▶ [Goal] Count the lines of the records below that contain the word "badge". Give only the number.

++++ Listing ++++

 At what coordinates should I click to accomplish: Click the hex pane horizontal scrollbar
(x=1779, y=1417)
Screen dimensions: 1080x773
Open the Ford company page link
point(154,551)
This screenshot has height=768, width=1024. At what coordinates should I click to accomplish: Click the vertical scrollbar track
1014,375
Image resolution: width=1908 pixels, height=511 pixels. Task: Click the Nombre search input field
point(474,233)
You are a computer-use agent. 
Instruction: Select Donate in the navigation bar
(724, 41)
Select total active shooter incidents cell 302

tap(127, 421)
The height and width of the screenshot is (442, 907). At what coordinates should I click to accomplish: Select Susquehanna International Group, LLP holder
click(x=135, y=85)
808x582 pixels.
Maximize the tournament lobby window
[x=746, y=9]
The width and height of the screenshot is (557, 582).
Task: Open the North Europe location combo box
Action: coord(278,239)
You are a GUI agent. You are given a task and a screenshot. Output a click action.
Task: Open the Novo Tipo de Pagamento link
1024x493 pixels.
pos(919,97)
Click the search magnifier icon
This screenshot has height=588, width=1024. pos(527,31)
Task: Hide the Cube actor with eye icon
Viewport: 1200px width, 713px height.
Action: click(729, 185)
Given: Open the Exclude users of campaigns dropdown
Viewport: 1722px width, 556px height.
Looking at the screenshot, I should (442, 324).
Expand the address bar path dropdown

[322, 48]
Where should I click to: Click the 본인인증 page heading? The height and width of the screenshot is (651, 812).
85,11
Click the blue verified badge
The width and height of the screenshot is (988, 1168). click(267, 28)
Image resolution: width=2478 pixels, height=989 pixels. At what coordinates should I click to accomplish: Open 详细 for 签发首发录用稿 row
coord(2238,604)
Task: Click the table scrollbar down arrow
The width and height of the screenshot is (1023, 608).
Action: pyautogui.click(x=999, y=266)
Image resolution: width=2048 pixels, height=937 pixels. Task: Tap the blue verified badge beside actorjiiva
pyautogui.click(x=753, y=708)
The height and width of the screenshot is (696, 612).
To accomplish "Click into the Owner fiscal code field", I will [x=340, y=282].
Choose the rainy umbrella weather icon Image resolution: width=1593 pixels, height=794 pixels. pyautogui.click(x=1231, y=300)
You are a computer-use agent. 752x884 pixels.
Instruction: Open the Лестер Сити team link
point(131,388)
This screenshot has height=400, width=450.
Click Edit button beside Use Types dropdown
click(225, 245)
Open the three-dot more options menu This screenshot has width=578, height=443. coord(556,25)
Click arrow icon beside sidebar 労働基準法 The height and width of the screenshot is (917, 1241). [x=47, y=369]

++++

▶ [Solution for this problem] 2